Abstracting struct ifnet
Julian Elischer
julian at freebsd.org
Wed Feb 22 06:08:11 UTC 2012
On 2/21/12 9:13 AM, Marcel Moolenaar wrote:
> On Feb 21, 2012, at 1:08 AM, Konstantin Belousov wrote:
>
>> On Mon, Feb 20, 2012 at 06:42:15PM -0800, Juli Mallett wrote:
>>> On Mon, Feb 20, 2012 at 18:34, Adrian Chadd<adrian at freebsd.org> wrote:
>>>> Is the target though _binary_ compatibility? Just having a blessed
>>>> method of doing accessor method things will buy more source
>>>> flexibility. The KBI can stay the same in the default case and IMHO
>>>> this kind of thing gives developers more power to do smart invariant
>>>> and debugging things.
>>> KBI compatibility requires very little discipline and makes loadable
>>> modules for network drivers much less hellish.
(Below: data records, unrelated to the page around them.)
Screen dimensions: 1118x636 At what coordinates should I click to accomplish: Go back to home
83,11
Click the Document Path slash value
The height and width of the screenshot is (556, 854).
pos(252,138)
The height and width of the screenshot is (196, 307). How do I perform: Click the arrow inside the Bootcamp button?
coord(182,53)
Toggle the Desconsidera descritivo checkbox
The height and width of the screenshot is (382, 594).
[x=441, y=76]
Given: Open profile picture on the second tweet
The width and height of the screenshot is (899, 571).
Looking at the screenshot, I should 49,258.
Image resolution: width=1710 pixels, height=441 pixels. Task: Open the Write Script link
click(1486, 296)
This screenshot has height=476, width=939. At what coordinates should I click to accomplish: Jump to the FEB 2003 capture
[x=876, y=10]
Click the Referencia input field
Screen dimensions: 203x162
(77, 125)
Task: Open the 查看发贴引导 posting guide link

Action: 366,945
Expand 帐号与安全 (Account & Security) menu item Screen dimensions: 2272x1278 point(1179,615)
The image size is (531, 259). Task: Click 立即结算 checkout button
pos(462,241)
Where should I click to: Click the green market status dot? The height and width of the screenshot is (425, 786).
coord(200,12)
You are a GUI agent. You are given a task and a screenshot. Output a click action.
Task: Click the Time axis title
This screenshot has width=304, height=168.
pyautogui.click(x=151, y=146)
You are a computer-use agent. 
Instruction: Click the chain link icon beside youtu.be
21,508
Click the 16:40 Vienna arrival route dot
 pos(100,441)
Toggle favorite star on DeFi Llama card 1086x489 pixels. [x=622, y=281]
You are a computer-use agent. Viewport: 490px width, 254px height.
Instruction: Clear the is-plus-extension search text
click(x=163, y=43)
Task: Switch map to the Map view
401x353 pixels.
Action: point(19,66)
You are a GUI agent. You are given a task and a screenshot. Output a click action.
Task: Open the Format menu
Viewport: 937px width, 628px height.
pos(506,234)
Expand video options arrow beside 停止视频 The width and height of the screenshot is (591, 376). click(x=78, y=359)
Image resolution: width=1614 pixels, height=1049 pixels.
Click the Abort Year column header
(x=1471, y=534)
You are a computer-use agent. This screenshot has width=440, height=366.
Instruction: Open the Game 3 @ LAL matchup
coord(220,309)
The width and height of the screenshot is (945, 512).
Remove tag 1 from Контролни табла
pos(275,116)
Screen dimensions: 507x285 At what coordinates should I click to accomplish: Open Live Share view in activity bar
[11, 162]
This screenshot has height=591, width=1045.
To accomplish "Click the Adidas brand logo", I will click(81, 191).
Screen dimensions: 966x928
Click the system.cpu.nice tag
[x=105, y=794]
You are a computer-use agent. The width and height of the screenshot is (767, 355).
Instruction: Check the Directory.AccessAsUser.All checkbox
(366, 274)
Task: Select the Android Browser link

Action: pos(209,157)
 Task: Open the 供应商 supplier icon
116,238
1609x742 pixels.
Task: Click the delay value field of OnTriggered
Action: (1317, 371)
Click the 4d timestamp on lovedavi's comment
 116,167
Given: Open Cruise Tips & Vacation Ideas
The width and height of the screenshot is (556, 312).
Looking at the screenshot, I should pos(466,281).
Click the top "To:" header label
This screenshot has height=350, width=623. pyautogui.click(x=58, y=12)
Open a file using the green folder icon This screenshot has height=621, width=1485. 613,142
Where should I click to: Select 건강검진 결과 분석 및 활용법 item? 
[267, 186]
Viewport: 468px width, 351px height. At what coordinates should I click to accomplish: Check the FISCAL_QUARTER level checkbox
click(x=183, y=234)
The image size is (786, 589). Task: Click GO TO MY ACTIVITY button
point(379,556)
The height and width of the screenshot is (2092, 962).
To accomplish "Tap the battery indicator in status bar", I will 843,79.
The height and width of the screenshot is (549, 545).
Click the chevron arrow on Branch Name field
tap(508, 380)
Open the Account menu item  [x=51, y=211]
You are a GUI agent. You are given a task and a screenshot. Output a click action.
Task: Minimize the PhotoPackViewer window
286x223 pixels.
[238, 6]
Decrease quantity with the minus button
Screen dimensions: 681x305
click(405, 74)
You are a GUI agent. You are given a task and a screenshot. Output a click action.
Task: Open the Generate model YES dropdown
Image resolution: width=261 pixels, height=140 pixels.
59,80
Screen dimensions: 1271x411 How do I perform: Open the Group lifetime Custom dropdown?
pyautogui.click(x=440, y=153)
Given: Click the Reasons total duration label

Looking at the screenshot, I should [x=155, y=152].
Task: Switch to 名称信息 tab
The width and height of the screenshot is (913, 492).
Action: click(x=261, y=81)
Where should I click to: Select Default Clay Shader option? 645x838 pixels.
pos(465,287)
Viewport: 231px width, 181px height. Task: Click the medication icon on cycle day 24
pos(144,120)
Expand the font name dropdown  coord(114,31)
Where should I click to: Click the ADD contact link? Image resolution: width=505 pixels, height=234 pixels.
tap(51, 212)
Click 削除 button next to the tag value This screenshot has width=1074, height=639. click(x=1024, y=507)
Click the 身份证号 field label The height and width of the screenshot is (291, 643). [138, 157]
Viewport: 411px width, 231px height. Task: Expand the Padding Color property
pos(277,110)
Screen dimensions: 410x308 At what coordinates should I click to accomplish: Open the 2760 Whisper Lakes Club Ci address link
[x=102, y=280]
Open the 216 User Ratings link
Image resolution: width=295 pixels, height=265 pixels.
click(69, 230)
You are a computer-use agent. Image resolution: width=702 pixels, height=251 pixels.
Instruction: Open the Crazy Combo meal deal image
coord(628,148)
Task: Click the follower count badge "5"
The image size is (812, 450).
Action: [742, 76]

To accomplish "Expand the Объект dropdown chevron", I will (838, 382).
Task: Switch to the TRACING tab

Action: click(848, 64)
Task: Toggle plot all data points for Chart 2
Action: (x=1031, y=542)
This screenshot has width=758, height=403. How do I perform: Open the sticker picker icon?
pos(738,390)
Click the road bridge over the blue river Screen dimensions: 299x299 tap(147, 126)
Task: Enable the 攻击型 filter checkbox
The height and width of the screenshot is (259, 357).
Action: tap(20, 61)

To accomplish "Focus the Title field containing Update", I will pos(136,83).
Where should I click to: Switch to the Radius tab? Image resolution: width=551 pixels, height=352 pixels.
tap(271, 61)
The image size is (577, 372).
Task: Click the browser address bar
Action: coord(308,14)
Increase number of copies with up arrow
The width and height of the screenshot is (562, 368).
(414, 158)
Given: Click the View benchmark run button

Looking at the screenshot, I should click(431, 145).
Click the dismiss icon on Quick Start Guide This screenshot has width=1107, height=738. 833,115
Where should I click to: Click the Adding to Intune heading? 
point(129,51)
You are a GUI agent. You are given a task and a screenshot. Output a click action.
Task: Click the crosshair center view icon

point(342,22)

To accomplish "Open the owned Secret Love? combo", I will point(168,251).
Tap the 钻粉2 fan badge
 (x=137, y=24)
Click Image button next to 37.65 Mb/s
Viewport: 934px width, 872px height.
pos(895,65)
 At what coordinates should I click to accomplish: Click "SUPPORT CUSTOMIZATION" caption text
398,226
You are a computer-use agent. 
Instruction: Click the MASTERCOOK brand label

Inlines, macros and
>>> full visibility of ifnet in -current may be useful, but unless there's
>>> a performance reason for doing so, retaining KBI compatibility *and*
>>> the ability to merge ifnet changes to -stable sounds pretty nice to
>>> me.
> *snip*
>> You could take a look how mutexes or vm_page_locks are handled,
>> giving inlines for kernel proper and stable KBI for modules.
>
> A stable KBI is what we'll be aiming for at Juniper. We're working
> towards a kernel proper without any networking, the FreeBSD network
> stack as a module, the Juniper network stack as a module and H/W
> network drivers as modules. The network drivers and how they talk
> to the network stack is the big piece we still had to flesh out.
>
> Dynamic loading and unloading of network stack modules is not a goal,
> but we do want to be able to pre-load the network stack that we want
> to use and not have to worry about matching the H/W network drivers
> with the stack of choice.
>
> Inlines for the kernel proper and a stable KBI for modules seems to
> match everyone's objectives/concerns. We'll definitely take a look
> at the mutexes and vm_page_locks.
I've often wonderd if the vnet changes could be extended to allow not
only instances of
a single stack, but completely different stacks.